**Entries shown**
↓↓↓
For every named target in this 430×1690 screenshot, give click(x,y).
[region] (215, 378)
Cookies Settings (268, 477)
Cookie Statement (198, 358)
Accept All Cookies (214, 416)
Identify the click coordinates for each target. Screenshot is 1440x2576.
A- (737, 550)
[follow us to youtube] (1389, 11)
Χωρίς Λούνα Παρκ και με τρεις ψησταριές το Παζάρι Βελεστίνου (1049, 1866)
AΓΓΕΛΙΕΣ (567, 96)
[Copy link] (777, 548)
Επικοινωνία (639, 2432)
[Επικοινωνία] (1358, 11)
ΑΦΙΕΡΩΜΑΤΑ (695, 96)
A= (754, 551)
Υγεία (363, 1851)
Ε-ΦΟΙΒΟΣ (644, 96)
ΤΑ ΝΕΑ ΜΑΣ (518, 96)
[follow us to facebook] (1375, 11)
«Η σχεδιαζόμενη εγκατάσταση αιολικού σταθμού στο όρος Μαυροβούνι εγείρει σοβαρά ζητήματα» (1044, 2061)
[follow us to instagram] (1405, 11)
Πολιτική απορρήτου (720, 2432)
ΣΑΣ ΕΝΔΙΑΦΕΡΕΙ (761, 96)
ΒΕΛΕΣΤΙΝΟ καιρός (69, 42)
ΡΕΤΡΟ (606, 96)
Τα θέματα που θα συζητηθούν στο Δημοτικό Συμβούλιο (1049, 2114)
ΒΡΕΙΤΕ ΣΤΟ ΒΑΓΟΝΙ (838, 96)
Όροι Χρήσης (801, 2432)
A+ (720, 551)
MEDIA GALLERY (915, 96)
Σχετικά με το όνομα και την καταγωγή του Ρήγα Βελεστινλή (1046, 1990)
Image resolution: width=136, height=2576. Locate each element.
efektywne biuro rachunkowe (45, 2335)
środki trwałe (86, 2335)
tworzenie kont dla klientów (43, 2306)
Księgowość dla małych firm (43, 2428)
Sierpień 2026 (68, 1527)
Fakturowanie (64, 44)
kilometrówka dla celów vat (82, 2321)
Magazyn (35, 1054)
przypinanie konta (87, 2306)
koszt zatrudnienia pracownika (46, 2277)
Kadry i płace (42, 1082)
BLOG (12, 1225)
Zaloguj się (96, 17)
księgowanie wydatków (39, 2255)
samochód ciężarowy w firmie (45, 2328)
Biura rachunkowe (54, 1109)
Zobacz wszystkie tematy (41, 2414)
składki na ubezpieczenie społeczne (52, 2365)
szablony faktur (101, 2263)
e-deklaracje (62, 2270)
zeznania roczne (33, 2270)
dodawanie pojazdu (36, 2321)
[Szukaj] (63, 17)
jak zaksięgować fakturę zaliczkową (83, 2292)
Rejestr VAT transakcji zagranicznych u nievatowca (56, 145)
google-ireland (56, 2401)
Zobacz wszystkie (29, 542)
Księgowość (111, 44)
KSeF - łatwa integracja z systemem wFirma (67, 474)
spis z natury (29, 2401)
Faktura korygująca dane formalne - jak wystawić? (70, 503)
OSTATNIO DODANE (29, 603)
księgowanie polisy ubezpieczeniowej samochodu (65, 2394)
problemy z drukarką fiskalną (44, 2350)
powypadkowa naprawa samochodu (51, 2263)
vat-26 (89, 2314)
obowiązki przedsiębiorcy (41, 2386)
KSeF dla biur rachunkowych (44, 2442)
↑↑↑
An exact copy of the lines above, from the one containing "[Copy link] (777, 548)" through the one containing "ΡΕΤΡΟ (606, 96)", is the whole of the answer.

[Copy link] (777, 548)
Επικοινωνία (639, 2432)
[Επικοινωνία] (1358, 11)
ΑΦΙΕΡΩΜΑΤΑ (695, 96)
A= (754, 551)
Υγεία (363, 1851)
Ε-ΦΟΙΒΟΣ (644, 96)
ΤΑ ΝΕΑ ΜΑΣ (518, 96)
[follow us to facebook] (1375, 11)
«Η σχεδιαζόμενη εγκατάσταση αιολικού σταθμού στο όρος Μαυροβούνι εγείρει σοβαρά ζητήματα» (1044, 2061)
[follow us to instagram] (1405, 11)
Πολιτική απορρήτου (720, 2432)
ΣΑΣ ΕΝΔΙΑΦΕΡΕΙ (761, 96)
ΒΕΛΕΣΤΙΝΟ καιρός (69, 42)
ΡΕΤΡΟ (606, 96)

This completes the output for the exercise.